- **DATA IN THIS EXERCISE**
* * *

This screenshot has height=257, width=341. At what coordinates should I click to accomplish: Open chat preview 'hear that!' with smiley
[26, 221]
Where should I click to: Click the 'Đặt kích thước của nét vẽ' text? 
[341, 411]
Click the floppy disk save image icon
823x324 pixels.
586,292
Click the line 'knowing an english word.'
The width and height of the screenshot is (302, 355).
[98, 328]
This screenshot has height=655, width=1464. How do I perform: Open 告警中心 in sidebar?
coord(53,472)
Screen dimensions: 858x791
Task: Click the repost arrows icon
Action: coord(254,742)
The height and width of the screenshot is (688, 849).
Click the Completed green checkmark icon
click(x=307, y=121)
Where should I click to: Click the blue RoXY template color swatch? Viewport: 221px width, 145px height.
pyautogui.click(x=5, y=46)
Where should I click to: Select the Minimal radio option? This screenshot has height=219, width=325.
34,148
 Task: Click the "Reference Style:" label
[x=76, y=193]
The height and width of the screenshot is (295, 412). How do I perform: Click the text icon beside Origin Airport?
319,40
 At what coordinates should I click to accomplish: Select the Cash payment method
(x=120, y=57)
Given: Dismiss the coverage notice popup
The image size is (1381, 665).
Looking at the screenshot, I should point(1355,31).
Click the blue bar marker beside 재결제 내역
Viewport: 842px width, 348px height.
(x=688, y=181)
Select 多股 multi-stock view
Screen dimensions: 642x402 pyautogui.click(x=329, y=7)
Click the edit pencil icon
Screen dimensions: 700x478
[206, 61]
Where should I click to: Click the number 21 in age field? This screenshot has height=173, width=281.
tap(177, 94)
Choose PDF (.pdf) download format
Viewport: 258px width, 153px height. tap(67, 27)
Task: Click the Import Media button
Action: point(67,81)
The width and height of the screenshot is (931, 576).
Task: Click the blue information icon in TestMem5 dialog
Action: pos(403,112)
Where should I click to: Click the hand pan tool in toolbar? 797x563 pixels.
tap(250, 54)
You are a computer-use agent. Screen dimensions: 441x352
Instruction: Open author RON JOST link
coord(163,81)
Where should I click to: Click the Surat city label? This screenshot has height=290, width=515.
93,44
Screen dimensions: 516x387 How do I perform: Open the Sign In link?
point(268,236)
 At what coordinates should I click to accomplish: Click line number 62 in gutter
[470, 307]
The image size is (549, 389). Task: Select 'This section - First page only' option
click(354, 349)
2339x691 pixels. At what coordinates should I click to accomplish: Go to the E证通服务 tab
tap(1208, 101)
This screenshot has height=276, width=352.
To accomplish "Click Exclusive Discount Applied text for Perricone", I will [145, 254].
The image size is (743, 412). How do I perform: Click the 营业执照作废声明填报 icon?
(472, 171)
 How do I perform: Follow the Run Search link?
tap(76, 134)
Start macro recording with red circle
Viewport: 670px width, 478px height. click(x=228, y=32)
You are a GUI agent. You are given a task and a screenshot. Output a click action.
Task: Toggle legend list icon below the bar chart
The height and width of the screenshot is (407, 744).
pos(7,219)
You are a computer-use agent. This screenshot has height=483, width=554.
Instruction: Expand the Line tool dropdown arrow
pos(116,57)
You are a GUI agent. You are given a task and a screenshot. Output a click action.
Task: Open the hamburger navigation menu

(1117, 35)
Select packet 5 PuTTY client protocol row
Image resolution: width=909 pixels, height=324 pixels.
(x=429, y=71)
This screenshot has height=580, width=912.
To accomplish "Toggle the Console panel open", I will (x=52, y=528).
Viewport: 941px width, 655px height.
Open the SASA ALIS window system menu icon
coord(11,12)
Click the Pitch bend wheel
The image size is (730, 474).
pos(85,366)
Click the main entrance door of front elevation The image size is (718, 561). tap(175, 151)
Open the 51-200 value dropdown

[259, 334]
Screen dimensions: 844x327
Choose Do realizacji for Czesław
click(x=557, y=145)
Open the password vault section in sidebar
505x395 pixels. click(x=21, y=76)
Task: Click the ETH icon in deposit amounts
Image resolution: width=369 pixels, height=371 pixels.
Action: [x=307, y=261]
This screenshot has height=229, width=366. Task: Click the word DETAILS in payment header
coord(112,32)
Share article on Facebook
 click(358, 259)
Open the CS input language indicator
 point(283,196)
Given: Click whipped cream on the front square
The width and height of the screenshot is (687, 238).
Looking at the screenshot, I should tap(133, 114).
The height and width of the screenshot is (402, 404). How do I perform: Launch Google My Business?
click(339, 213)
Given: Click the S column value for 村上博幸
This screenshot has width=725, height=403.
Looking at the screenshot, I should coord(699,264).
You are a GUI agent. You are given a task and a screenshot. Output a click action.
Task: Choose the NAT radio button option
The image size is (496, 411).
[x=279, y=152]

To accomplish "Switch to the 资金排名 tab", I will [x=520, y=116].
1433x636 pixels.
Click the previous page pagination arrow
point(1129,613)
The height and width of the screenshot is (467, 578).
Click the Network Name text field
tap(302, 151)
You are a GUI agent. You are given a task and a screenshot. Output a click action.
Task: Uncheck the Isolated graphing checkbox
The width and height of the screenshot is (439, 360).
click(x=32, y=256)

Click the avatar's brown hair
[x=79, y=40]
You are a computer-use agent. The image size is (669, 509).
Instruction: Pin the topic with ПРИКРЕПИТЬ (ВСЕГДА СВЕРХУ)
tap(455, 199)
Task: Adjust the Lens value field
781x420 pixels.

* * *

- **YOUR GOAL**
Collect each line above holding the string "computer".

- **SOLUTION FOR THIS PROBLEM**
You are a computer-use agent. Screen dimensions: 441x352
You are a computer-use agent. This screenshot has height=483, width=554.
You are a computer-use agent. The image size is (669, 509).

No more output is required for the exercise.